Department of Oncology, The Affiliated Suzhou Municipal Hospital of Nanjing Medical University, Suzhou, Jiangsu 215001, P.R. China.
Int J Mol Med. 2020 Jul;46(1):252-264. doi: 10.3892/ijmm.2020.4590. Epub 2020 Apr 27.
Lung squamous cell carcinoma (LSCC) is one of the primary types of non‑small cell lung carcinoma, and patients with recurrent LSCC usually have a poor prognosis.

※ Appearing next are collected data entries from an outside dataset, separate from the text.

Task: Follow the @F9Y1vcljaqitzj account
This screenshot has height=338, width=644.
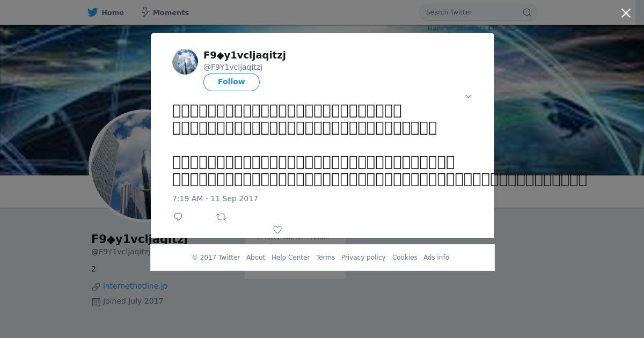Action: (231, 82)
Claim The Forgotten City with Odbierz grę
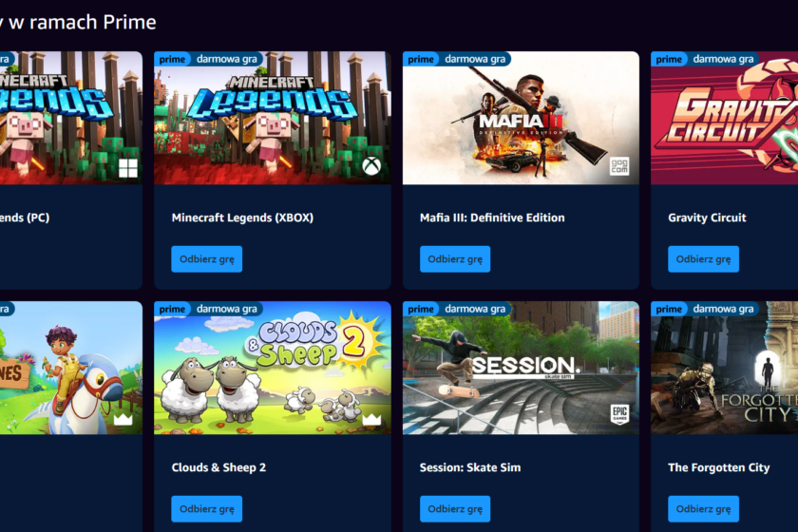 [x=703, y=509]
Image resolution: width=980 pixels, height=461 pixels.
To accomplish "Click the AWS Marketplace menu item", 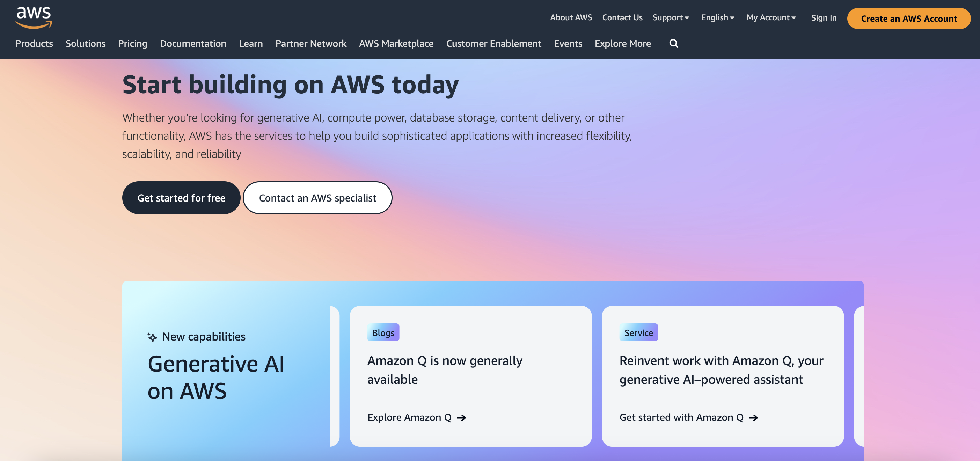I will pyautogui.click(x=396, y=44).
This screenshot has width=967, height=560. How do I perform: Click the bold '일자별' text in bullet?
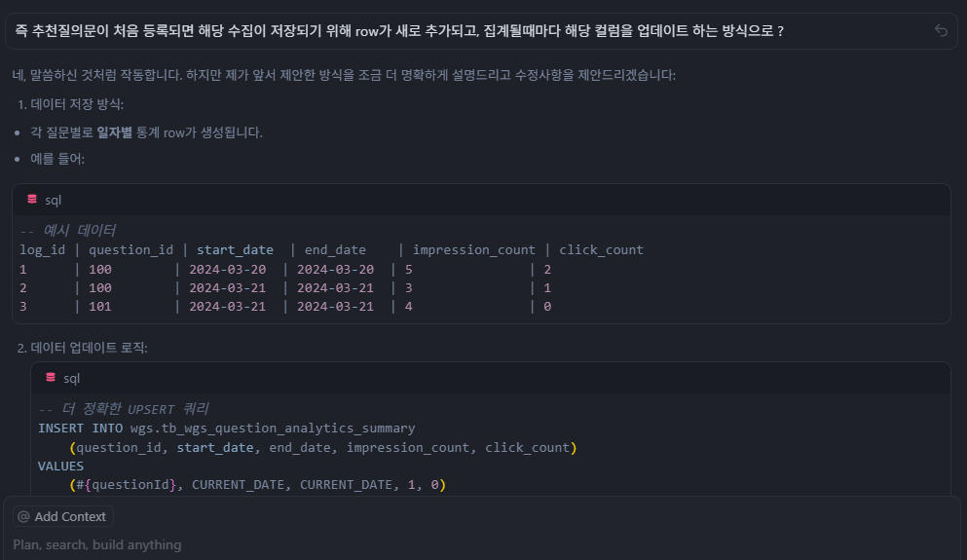115,132
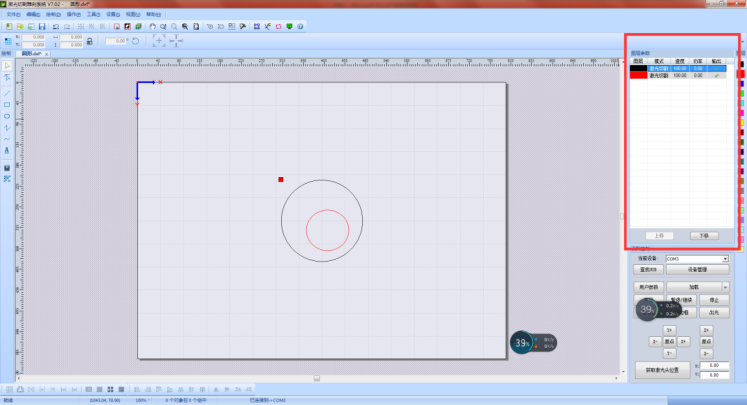Screen dimensions: 747x405
Task: Click the Save icon in toolbar
Action: [42, 26]
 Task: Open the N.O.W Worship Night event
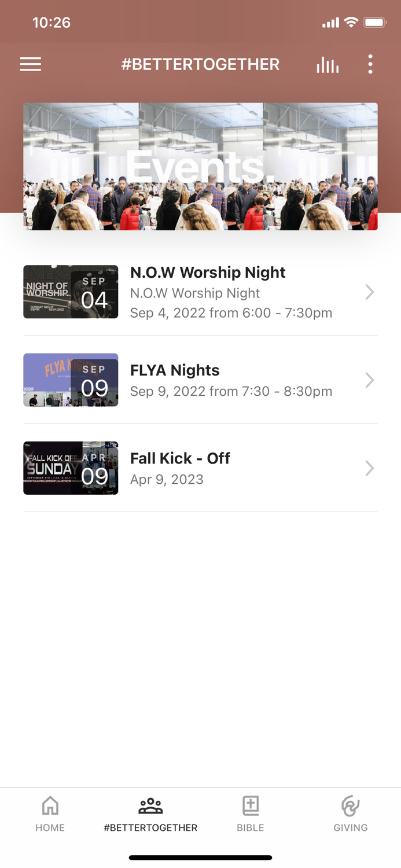208,292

The present study was conducted to build a risk score (RS) system for LSCC. Methylation data on LSCC (training set) and on head and neck squamous cell carcinoma (validation set 2) were obtained from The Cancer Genome Atlas database, and GSE39279 (validation set 1) was retrieved from the Gene Expression Omnibus database. Differentially methylated protein‑coding genes (DMGs)/long non‑coding RNAs (DM‑lncRNAs) between recurrence‑associated samples and nonrecurrence samples were screened out using the limma package, and their correlation analysis was conducted using the cor.test() function. Following identification of the optimal combinations of DMGs or DM‑lncRNAs using the penalized package in R, RS systems were built, and the system with optimal performance was selected. Using the rms package, a nomogram survival model was then constructed. For the differentially expressed genes (DEGs) between the high‑ and low‑risk groups, pathway enrichment analysis was performed by Gene Set Enrichment Analysis. There were 335 DMGs and DM‑lncRNAs in total. Following screening out of the top 10 genes (aldehyde dehydrogenase 7 family member A1, chromosome 8 open reading frame 48, cytokine‑like 1, heat shock protein 90 alpha family class A member 1, isovaleryl‑CoA dehydrogenase, phosphodiesterase 3A, PNMA family member 2, SAM domain, SH3 domain and nuclear localization signals 1, thyroid hormone receptor interactor 13 and zinc finger protein 878) and 6 top lncRNAs, RS systems were constructed. According to Kaplan‑Meier analysis, the DNA methylation level‑based RS system exhibited the best performance. In combination with independent clinical prognostic factors, a nomogram survival model was built and successfully predicted patient survival. Furthermore, 820 DEGs between the high‑ and low‑risk groups were identified, and 3 pathways were identified to be enriched in this gene set. The 10‑DMG methylation level‑based RS system and the nomogram survival model may be applied for predicting the outcomes of patients with LSCC.
肺鳞状细胞癌(LSCC)是一种非小细胞肺癌,复发性 LSCC 患者的预后通常较差。本研究旨在建立 LSCC 的风险评分(RS)系统。从癌症基因组图谱数据库中获得 LSCC(训练集)和头颈部鳞状细胞癌(验证集 2)的甲基化数据,并从基因表达综合数据库中检索 GSE39279(验证集 1)。使用 limma 包筛选出与复发相关样本和非复发样本之间差异甲基化的蛋白编码基因(DMGs)/长非编码 RNA(DM-lncRNAs),并使用 cor.test()函数进行相关性分析。使用 R 中的 penalized 包确定 DMGs 或 DM-lncRNAs 的最佳组合后,构建 RS 系统,并选择具有最佳性能的系统。然后使用 rms 包构建列线图生存模型。对于高低风险组之间的差异表达基因(DEGs),通过基因集富集分析进行通路富集分析。共有 335 个 DMGs 和 DM-lncRNAs。筛选出前 10 个基因(醛脱氢酶 7 家族成员 A1、染色体 8 开放阅读框 48、细胞因子样 1、热休克蛋白 90α家族 A 成员 1、异戊酰辅酶 A 脱氢酶、磷酸二酯酶 3A、PNMA 家族成员 2、SAM 结构域、SH3 结构域和核定位信号 1、甲状腺激素受体相互作用蛋白 13 和锌指蛋白 878)和 6 个顶级 lncRNAs 后,构建了 RS 系统。根据 Kaplan-Meier 分析,基于 DNA 甲基化水平的 RS 系统表现出最佳性能。结合独立的临床预后因素,构建了列线图生存模型,成功预测了患者的生存情况。此外,在高低风险组之间鉴定出 820 个 DEGs,并且在该基因集中鉴定出 3 个通路富集。基于 10-DMG 甲基化水平的 RS 系统和列线图生存模型可能用于预测 LSCC 患者的预后。